From: Josef Bacik <josef@redhat.com>
To: Arne Jansen <sensille@gmx.net>
Cc: chris.mason@oracle.com, linux-btrfs@vger.kernel.org
Subject: Re: [PATCH v4 4/7] btrfs: initial readahead code and prototypes
Date: Thu, 30 Jun 2011 08:49:07 -0400 [thread overview]
Message-ID: <4E0C70C3.1000307@redhat.com> (raw)

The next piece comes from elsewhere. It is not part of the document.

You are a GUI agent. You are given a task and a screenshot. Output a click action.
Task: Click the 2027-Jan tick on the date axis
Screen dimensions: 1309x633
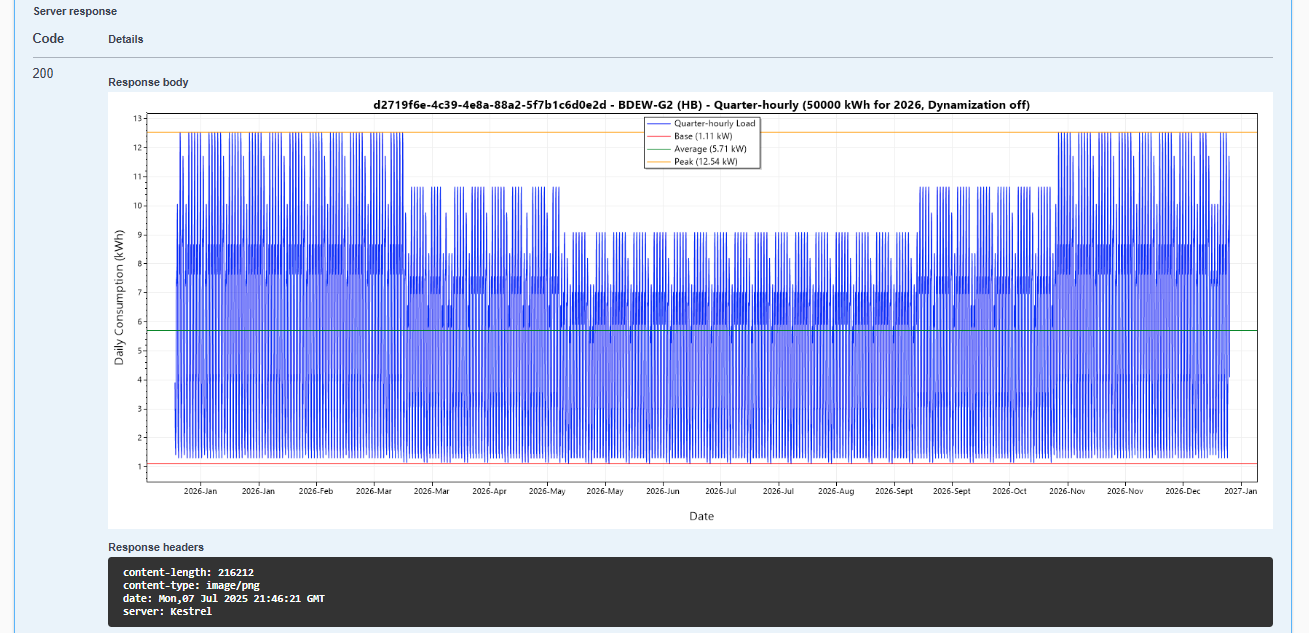[1241, 491]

In-Reply-To: <4E0C27A0.7040002@gmx.net>
On 06/30/2011 03:37 AM, Arne Jansen wrote:
> On 29.06.2011 23:49, Josef Bacik wrote:
>> On 06/29/2011 04:10 PM, Arne Jansen wrote:
>
>>
>>> + struct kref refcnt;
>>> + wait_queue_head_t wait;
>>> +};
>>> +
>>> +struct reada_extctl {
>>> + struct list_head list;
>>> + struct reada_control *rc;
>>> + u64 generation;
>>> +};
>>> +
>>
>> This is completely useless, kill this struct and just put the generation
>> and the list into reada_control.
>
> This struct is the link between reada_extent and reada_control.

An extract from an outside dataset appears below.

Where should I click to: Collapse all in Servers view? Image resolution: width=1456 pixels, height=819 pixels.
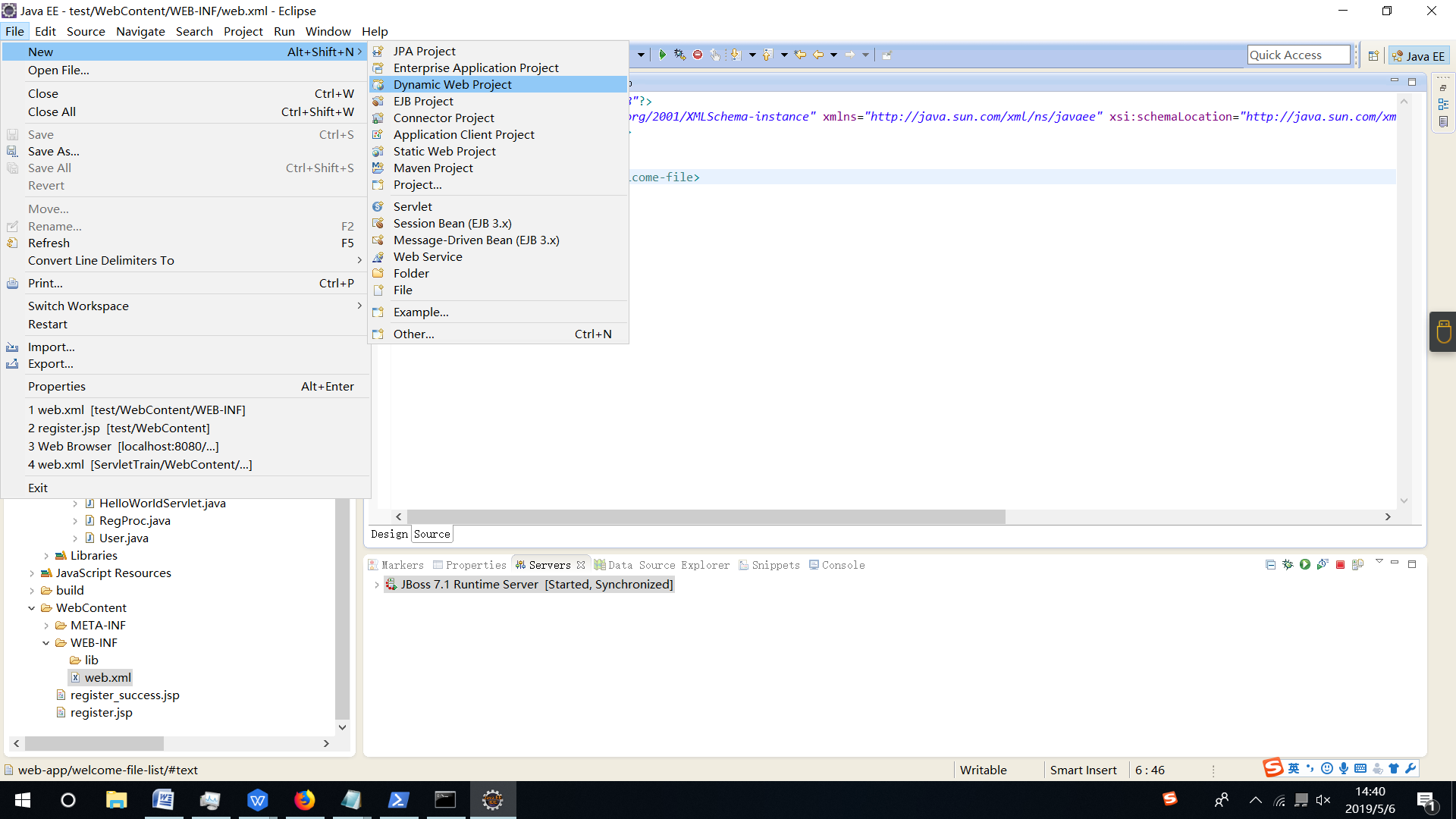[x=1270, y=565]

> In case more than one readahead is running, each reada_extent
> can point to multiple reada_controls, so I need this link struct.
>
And this is where I get confused. Why would we need multiple
reada_control's for the same extent? Can't we just say "Oh hey there's
already a reada control outstanding for this extent, take a ref on the
control and wait for that"?
>>> +
>>> +/* call it with fs_info->reada_lock held */
>>> +static void reada_zone_put(struct reada_zone *zone)
>>> +{
>>> + if (!kref_put(&zone->refcnt, reada_kref_dummy))
>>> + return;
>>> +
>>> + radix_tree_delete(&zone->device->reada_zones,
>>> + zone->end>> PAGE_CACHE_SHIFT);
>>> +
>>
>> Instead of making the callers take the reada_lock, move it into this
>> function so that in the fast case we're not taking an extra spin_lock.
>
> I had to move this out, mainly because reada_start_machine_dev needs to
> hold the lock for several operation, one of which might call zone_put.

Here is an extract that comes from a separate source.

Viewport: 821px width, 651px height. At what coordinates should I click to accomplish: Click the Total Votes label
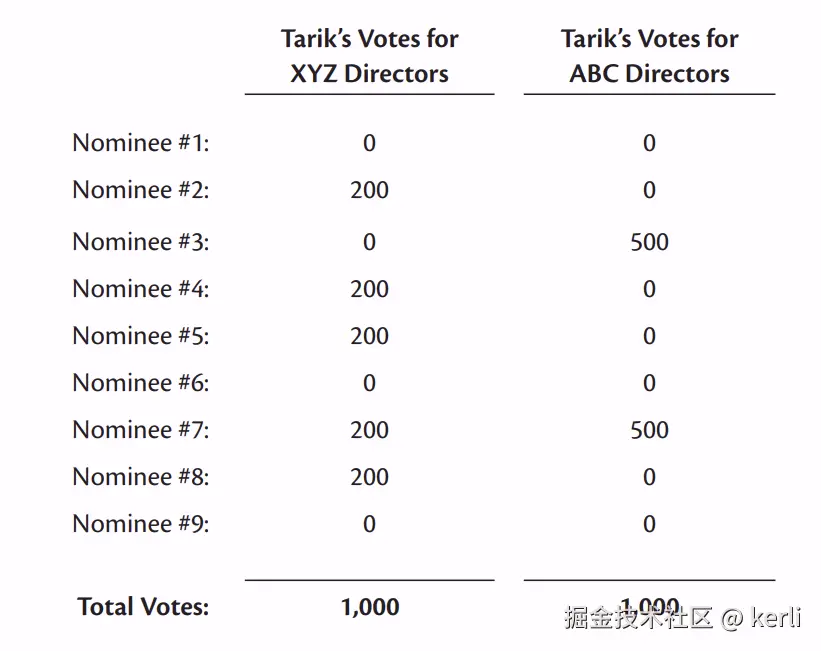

> Maybe I can defer the zone_put until afterwards.
> I'd like to wait with these kind of optimizations until there are some
> uses of readahead in more time critical paths, or at least until we have
> settled there will be such uses ;)
>
>> Also if you are going to use the kfref stuff you might as well use the
>> release function stuff.
>
> Right, in the case I can. I didn't do it for symmetrie with the other
> cases, but changed it now.
>
>>
>>> + kfree(zone);
>>> +
>>> + return;
>>> +}
>>> +
>>> +static void reada_control_put(struct reada_control *rc)
>>> +{
>>> + if (kref_put(&rc->refcnt, reada_kref_dummy)) {
>>> + kfree(rc);
>>> + return;
>>
>> Don't need the return here.
>
> I killed the whole function and built reada_control_release instead.
>
>>
>>> + }
>>> +}
>>> +
>>> +static int reada_add_block(struct reada_control *rc, u64 logical,
>>> + struct btrfs_key *top, int level, u64 generation)
>>> +{
>>> + struct btrfs_root *root = rc->root;
>>> + struct reada_extent *re;
>>> + struct reada_extctl *rec;
>>> +
>>> + re = reada_find_extent(root, logical, top, level); /* takes one ref */
>>> + if (!re)
>>> + return -1;
>>> +
>>> + rec = kzalloc(sizeof(*rec), GFP_NOFS);
>>> + if (!rec) {
>>> + reada_extent_put(root->fs_info, re);
>>> + return -1;
>>> + }
>>> +
>>> + rec->rc = rc;
>>> + rec->generation = generation;
>>> + spin_lock(&rc->lock);
>>> + ++rc->elems;
>>> + spin_unlock(&rc->lock);
>>> +
>>> + spin_lock(&re->lock);
>>> + list_add_tail(&rec->list,&re->extctl);
>>> + spin_unlock(&re->lock);
>>> +
>>> + /* leave the ref on the extent */
>>> +
>>> + return 0;
>>> +}
>>> +
>>> +/*
>>> + * called with fs_info->reada_lock held
>>> + */
>>> +static void reada_peer_zones_set_lock(struct reada_zone *zone, int lock)
>>> +{
>>> + int i;
>>> + unsigned long index = zone->end>> PAGE_CACHE_SHIFT;
>>> +
>>> + for (i = 0; i< zone->ndevs; ++i) {
>>> + struct reada_zone *peer;
>>> + peer = radix_tree_lookup(&zone->devs[i]->reada_zones, index);
>>> + if (peer&& peer->device != zone->device)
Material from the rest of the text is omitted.